SELECTED EXCERPT |
--- --- ---

Starting point is 00:37:28 I think we lost $50,000 on that second deal. And it was such a blow because I didn't have that much. I mean, we had just started. I didn't have money. I was trying to fund all these salaries out of my own pocket and hoping that we could buy the property so I could get the fees to be able to support the team. And here I get dealt this blow where the seller was not relinquishing the earnest money. It was just, it was a mess. And I wanted to give up then. Like, I really did. I was like, This is just too hard. This is too complicated. And again, this is where, you know, Jason's been a part of all of this, by the way.
Starting point is 00:38:01 So he knows all this, but over a five-year period or whatever. It was a tough time. Just like, oh, I can't believe we lost. But really what this did, yes, we lost $50,000 on it. But we made that up. We've made that up many times since then. But this is kind of the revelation, the lesson he learned here, is that mistakes lead to clarity. You see, that deal, that mistake, like the reason that we lost that money is because I'll give you a specific.
Starting point is 00:38:29 I mean, specifically what happened was we found out that it had a whole lot of septic tanks, like 30 of them, septic tanks. And the septic tanks were not in great condition. And so what we decided in that moment was we don't want to do septic tanks. We just, we don't want to deal with it. Maybe somebody out there wants to be good at septic tanks and that's their niche and that's what they want to be good at with septic tanks with moham parks. But we decided at that moment we will not do septic tanks. And that was a $50,000 lesson. But that $50,000 lesson helped us clarify what it is we do want.
Starting point is 00:39:02 So today we've got very clear goals. I mean, we want 100 plus pads. We have an MS, like 100,000 people within a 20 mile radius. We've got no, we've got no septic tanks, no lagoons, only city sewer and water. We want a certain percentage of them owned by tenants, not owned by the park. We've got all these criteria points. The criteria was built off mistakes, off of trying things and realizing, oh, we don't like that idea. So, again, the lesson there is, yeah, mistakes suck.
Starting point is 00:39:32 Sometimes they're painful. Sometimes they cost money. But they're learning experiences that help you create your criteria. And criteria is so important in real estate. I mean, it's so important in everything. But getting good at something and getting very specific on what you are good at will help you be able to hone in that skill and become the best. So I would say we, like, I'm not bragging, but I'm, okay, I'm bragging. We are the best in the country at mobile home parks that have over 100 lots that are city sewer and water, that have
Starting point is 00:39:59 primarily tenant owned properties with populations of $100,000, 100,000 people within 20 miles. We are the best in the entire world at that thing. And so now we're able to land a lot of those deals. We're closing those deals all the time now because that's what we do. We're so good at that specific thing. And so again, lesson learned there is get specific. Don't feel like just because you niche down that it's going to limit your options. In fact, I think it opens up a lot of options. So mistakes lead to greater clarity. All right, moving on. The next thing we realized we went through a dry spell. Like we had this thing going. We're struggling. We're going through a dry spell. We're not getting any deals. And so I went back to the basics of what I teach on bigger pockets webinars.

--- --- ---

GIVEN DATA |
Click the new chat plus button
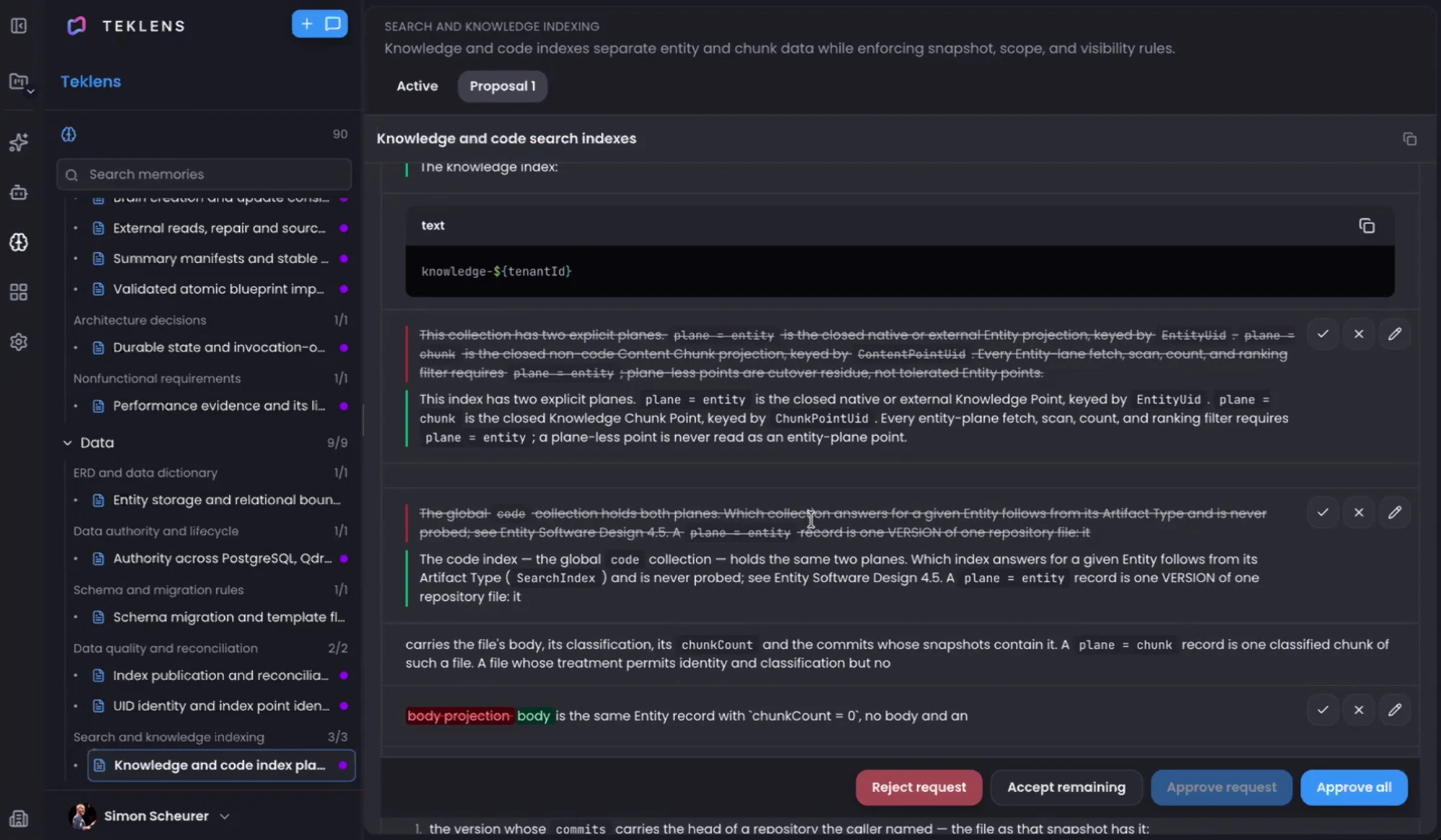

--- --- ---

GIVEN REQUEST A |
According to the podcast transcript, how much money was lost on the second deal?
GIVEN REQUEST B |
In the podcast transcript, the speaker claims to be the best in the country at one kind of mobile home park. List every feature of that kind of park.
GIVEN REQUEST C |
Write the next part of the podcast transcript, picking up after its final sentence.
The data can be left aside; nothing here depends on it.

EXERCISE RESULT A |
$50,000.

EXERCISE RESULT B |
- Over 100 lots
- City sewer and water
- Primarily tenant-owned properties
- Populations of 100,000 people within 20 miles

EXERCISE RESULT C |
Starting point is 00:40:43 I do a webinar every week for Bigger Pockets, and I teach the same concept over and over and over and over. Real estate is all about getting leads, analyzing those leads, pursuing those leads, and then success comes. So let's say I get 100 leads that come across my desk. A lead is like somebody who may want to sell their property. So maybe 100 phone calls I get from sellers. Out of them, I'm going to analyze them to decide how much I can pay. Out of that, I'm going to make an offer. I'm going to pursue some of them.
Starting point is 00:41:13 And if I'm consistent with that, I'm going to land the deals that I want. It's just math. It's just a funnel. It's very simple. And so when people tell me they can't find any real estate deals, all I have to do is walk them through that funnel. Oh, you can't find any deals. Okay, well, tell me how many offers you made last week? I didn't make any offers.
Starting point is 00:41:29 Oh, okay, well, how many deals did you analyze? Show me your underwriting on all the deals you analyzed. Oh, well, I didn't analyze any. Or I analyzed one or two. Oh, okay. Well, how many leads came across your desk? How many leads came across your desk? And what were the leads from?
Starting point is 00:41:43 Was it direct mail? Did you talk to brokers? You have a real estate agent? Were you driving for dollars? What's your lead source? Oh, I don't really have one. Oh, okay. It's like somebody's saying,
Starting point is 00:41:53 I've been trying to lose weight for the last three months, and I just keep gaining weight. And you're like, well, what are you doing? Well, I mean, I'm not doing anything. Well, what's your diet look like? Twinkies and nachos? What's your workout look like? Well, I don't get out of bed.
Starting point is 00:42:06 It's like, we would be, like, shocked if somebody said that. Yet in real estate, we oftentimes are just like, yeah, I guess there's no good deals in my area. So what we went back to the basics and said, how many offers do we need to make in order to land a deal? At the time of about 10, today it's about 20 because the market's got a little bit tougher. But we said, okay, we got to make 10 offers to get one deal. How many deals do we have to analyze in order to make 10 offers?
Starting point is 00:42:31 This is about 30. So about two thirds of the deals that come across our desk that we analyze, we don't even offer on because they're just, they're not right for us. Okay. So we need to make 30 offers. How many leads do we have to get across our desk to be able to analyze? about 30 of them, probably about 100. Because again, 70% of them are just kind of wasted leads or not good leads. Okay. So in other words, if we wanted to close a property every single month, we would
Starting point is 00:42:53 need to get 100 leads every month. Yep. So I said, okay, let's do that. So we started tracking that meticulously. And we, to this day, we are meticulous. We meet every single week and we say, how many deals we analyzed, how many came across our desk. We call it a hard look. How many did we offer on? And we set goals. We're going to offer it. And right now, we're offering, on basically 70 properties a quarter. That's our goal right now. Last quarter was 50. This quarter at 70. We're going to make 70 offers this quarter. And that should come down to three-ish, four-ish, maybe deals that we'll buy. In fact, yesterday got a text from my partner, Brian, he said, hey, good news. We just got two deals accepted today for almost $50 million combined.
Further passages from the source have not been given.